Note from Susan: I have allowed some posts from parents on this site, in the hope that the two sides -- parents and grandparents -- could learn from each other. Soon, however, the posts became combative and vitriolic. Going forward, posts that do not add something meaningful to the dialogue will not be published.Share Your Experience
- I have signed all legal guardianship papers for my grandchildren, but then I got a call from CPS saying I have a warrant and they're coming to get them. So they came and took them. I cleared the warrant and now can't get anyone to answer my phone calls. Does anyone have any advice on what I can do? Please help.
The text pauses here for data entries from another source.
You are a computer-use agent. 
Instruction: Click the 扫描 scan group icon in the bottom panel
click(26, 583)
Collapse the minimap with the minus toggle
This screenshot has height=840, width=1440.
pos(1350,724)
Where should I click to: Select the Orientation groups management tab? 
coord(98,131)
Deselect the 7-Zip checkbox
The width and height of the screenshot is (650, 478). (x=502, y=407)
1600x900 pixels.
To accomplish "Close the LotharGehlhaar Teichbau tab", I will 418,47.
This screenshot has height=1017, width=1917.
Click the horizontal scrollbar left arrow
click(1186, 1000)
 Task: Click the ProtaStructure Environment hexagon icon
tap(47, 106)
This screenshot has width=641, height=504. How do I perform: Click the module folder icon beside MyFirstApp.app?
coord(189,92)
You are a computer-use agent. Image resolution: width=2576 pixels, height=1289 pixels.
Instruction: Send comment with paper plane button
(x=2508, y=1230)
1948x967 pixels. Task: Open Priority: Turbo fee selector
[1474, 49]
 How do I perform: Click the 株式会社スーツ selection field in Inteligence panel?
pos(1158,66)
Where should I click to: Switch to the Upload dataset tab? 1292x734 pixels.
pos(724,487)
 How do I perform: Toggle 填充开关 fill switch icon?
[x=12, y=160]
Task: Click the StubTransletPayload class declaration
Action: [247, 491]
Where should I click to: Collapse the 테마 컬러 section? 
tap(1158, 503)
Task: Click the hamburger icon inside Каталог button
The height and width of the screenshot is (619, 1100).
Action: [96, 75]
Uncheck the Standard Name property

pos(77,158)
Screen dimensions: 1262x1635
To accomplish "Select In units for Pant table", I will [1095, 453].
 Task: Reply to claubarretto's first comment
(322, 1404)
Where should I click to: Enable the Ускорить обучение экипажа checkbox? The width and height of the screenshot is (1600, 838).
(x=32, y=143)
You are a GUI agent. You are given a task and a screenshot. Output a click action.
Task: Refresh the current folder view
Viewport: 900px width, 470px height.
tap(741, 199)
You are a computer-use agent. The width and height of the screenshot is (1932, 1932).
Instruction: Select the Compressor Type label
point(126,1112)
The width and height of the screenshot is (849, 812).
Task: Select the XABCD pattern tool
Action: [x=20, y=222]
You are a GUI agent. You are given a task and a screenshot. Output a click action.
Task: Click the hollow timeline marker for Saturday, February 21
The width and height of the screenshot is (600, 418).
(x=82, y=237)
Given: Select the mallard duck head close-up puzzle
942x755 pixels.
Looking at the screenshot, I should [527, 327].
Over Two Months Now Without Seeing My GS
- I last saw my beautiful grandson in early January. My daughter has used him as a pawn pretty much since he was born. I love him so very much. I have been writing him letters once a week and mailing them to his dad's. I hope he gets them, and I hope one day he can write me back. My daughter is unbearable. I was going to file for grandparents' rights, but I am too afraid it will make things even worse for my grandson. She is a complete drama queen and is completely self-absorbed. This happened last year too. She did not allow me to see him for months. I am so sick and tired of her using my grandson as a pawn. He is almost seven now. He will grow up and see her for who she is and I will be here for him. I have to let her go. She is toxic to everyone. I really considered filing for grandparents' rights, but she just wants the drama. She actually filed a domestic violence charge against me last month. Note: there was no violence at all. She did that as a scare tactic
- My son's ex-girlfriend is getting married, and I'm afraid of losing my 2-year-old grandson. I babysat three days a week. I have always been there for her and my grandson, but I'm afraid that when her new husband adopts my grandson, I won't get to see him anymore. You see, there is nothing in writing that says my son is his father, and my son has never been there for them, but we have. I think it would just kill me if they take him away, not to mention what it would do to my grandson. Do we have any rights as grandparents?
- —Guest donna
Never Give Up
- I saw my grandson for the first time today since he was born, and he is 3 now. I have been unable to see my granddaughter for 8 years due to a falling out over wanting to see her. She is so bitter and angry. It is sad, but I will never give up. I buy lots of presents for their birthdays /Christmas and holidays, which she accepts but will not allow me and my husband to see them. It was only because it was my granddaughter's birthday party that I had the chance to see then both. My heart is so happy, and one day I hope they will come and see us themselves when they are old enough. The cruel treatment we have had is like many others, but I will never give up on them. I love them and believe one day it will change and hope it will for all others suffering like us .
- —Guest poppy
- I too have lost my daughter and newborn granddaughter. There was a big argument three years ago, caused by my vindictive ex-husband. (Too long to post on here.) I have said sorry over and over to my daughter, but she won't accept it, she wont forgive and forget or even talk to me. The most I ever get is an abusive text. I've begged her to meet me and talk but she won't. She didn't tell me when she was pregnant. I found out when someone told my son. I didn't get angry with her but again begged her to let me be a part of it. At Christmas I sent her and her husband a nice card, and when I didn't hear from her, I texted and asked if she'd received it? All I got back was a text gloating that she had moved several months ago and I had sent it to the wrong address! Again I didn't get angry, although it made me cry. Anyway last week I found out via Facebook that she had given birth to a little girl. This was four days ago now and she hasn't even bothered to text me. Just devastated.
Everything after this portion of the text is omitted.